### What the task asks
Reproduce verbatim the part of the records that opens with the line containing "Task: Click Bluetooth" and closes with the line containing "Select the Institutional", including both of those lines. Output only that part.

### Record set

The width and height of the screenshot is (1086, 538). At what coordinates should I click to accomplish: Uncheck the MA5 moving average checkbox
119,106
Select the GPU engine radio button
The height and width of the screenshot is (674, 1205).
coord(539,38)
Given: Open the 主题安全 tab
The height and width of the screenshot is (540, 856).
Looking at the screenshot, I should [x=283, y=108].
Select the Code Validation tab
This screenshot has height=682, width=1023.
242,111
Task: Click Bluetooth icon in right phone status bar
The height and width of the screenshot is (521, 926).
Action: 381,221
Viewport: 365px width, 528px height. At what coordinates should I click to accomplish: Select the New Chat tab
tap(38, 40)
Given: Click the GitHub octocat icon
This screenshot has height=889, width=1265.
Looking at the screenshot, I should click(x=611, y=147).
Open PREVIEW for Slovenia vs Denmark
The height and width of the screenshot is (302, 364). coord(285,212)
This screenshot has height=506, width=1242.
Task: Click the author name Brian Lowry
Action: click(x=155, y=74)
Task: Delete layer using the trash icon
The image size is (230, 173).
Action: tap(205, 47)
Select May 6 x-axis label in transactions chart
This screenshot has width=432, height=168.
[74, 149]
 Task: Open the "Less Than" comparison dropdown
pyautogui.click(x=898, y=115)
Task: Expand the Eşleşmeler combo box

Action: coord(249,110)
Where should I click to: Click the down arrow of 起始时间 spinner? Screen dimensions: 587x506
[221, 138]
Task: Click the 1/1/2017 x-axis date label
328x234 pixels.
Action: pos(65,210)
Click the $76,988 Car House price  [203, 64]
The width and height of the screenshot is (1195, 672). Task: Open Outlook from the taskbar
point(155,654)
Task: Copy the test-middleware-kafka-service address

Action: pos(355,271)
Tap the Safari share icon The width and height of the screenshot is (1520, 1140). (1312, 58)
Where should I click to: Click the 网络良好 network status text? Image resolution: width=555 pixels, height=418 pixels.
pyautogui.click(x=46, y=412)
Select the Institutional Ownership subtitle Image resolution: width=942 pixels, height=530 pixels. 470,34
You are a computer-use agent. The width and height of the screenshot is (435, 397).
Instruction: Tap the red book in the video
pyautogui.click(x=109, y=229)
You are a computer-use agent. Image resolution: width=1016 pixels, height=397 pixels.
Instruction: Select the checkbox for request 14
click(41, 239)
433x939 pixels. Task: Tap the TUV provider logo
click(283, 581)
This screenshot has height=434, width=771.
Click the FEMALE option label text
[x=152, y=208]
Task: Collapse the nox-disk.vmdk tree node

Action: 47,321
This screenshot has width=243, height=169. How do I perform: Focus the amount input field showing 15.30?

### Result for this exercise
Task: Click Bluetooth icon in right phone status bar
The height and width of the screenshot is (521, 926).
Action: 381,221
Viewport: 365px width, 528px height. At what coordinates should I click to accomplish: Select the New Chat tab
tap(38, 40)
Given: Click the GitHub octocat icon
This screenshot has height=889, width=1265.
Looking at the screenshot, I should click(x=611, y=147).
Open PREVIEW for Slovenia vs Denmark
The height and width of the screenshot is (302, 364). coord(285,212)
This screenshot has height=506, width=1242.
Task: Click the author name Brian Lowry
Action: click(x=155, y=74)
Task: Delete layer using the trash icon
The image size is (230, 173).
Action: tap(205, 47)
Select May 6 x-axis label in transactions chart
This screenshot has width=432, height=168.
[74, 149]
 Task: Open the "Less Than" comparison dropdown
pyautogui.click(x=898, y=115)
Task: Expand the Eşleşmeler combo box

Action: coord(249,110)
Where should I click to: Click the down arrow of 起始时间 spinner? Screen dimensions: 587x506
[221, 138]
Task: Click the 1/1/2017 x-axis date label
328x234 pixels.
Action: pos(65,210)
Click the $76,988 Car House price  [203, 64]
The width and height of the screenshot is (1195, 672). Task: Open Outlook from the taskbar
point(155,654)
Task: Copy the test-middleware-kafka-service address

Action: pos(355,271)
Tap the Safari share icon The width and height of the screenshot is (1520, 1140). (1312, 58)
Where should I click to: Click the 网络良好 network status text? Image resolution: width=555 pixels, height=418 pixels.
pyautogui.click(x=46, y=412)
Select the Institutional Ownership subtitle Image resolution: width=942 pixels, height=530 pixels. 470,34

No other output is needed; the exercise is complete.